Bun B and DJ Rapid Ric
Record review
Reviewed by Robert Gabriel, Fri., Nov. 4, 2005

Bun B
Trill (Rap-A-Lot/Asylum)
DJ Rapid Ric
King of the Trill: Bun B's Greatest Verses (Mixtape Mechanic)
Now more than ever, inebriation is a crutch on the bayou, down-home Houston rap flooding its bloodstream with stupefying distortions. Riding blurred waves of ho's and hurt like an escapist champ, Bun B designates himself as just the driver to steer the course and ensure that "what happened in New Orleans should never happen again." Evacuating his block from the death-grip of DJ Screw mind mazes, Bun enlists national figureheads including Jay-Z, Lil Jon, and Ludacris to infuse his solo debut, Trill, with wavering vigor. As Z-Ro and Young Jeezy gargle a chorus too potent to swallow on "Get Throwed," Lil' Keke glides through Salih's carnival of mirrors "draped up and dripped up, know what I'm talking 'bout." Waxing and waning through mothership UGK's trying history as a group, Bun's never-ending verse paints "The Story" with grueling tones of paranoia and misfortune.

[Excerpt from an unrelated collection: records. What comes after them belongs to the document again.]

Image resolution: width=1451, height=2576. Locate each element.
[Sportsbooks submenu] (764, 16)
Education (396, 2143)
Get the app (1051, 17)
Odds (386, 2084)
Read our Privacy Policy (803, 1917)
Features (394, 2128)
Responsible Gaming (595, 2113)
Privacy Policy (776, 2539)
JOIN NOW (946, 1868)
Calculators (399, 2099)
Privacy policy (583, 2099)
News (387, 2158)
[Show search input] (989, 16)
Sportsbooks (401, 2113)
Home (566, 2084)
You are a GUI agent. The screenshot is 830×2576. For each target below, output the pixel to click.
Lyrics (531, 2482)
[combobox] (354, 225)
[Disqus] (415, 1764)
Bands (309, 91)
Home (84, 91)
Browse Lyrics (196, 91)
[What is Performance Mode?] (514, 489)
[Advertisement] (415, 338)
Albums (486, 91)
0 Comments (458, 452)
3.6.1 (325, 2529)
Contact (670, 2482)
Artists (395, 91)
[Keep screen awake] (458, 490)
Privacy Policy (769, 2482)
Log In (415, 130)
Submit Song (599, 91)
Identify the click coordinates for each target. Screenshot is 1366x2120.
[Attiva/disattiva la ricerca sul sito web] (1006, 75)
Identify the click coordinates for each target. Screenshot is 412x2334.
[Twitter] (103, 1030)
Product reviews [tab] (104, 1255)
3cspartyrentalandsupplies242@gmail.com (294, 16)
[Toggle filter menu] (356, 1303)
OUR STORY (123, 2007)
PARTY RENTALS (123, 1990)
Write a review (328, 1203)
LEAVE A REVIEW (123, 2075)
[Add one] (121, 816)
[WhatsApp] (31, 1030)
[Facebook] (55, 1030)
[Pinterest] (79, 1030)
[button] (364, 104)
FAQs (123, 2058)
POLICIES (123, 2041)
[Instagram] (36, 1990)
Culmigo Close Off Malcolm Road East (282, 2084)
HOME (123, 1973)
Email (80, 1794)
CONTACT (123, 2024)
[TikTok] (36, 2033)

An unspectacular industry album from such a respected regional specialist is far from what the doctor ordered for Trill, yet Bun could hardly be expected to peak without the services of his incarcerated partner Pimp C. Luckily, Austin's Rapid Ric fills the void with his latest mix disc, King of the Trill: Bun B's Greatest Verses, available for download-only at www.houstonsoreal.blogspot.com. Sprinkling 52 drops of lyrical tweak over a cauldron of mushroom-capped instrumentals, the local Mixtape Mechanic casts Bun as the gatekeeper to a high so layered in sound bubbles that his "if I spit the shit, I did the shit" credo implodes upon itself, grafting fresh realities from faded memories.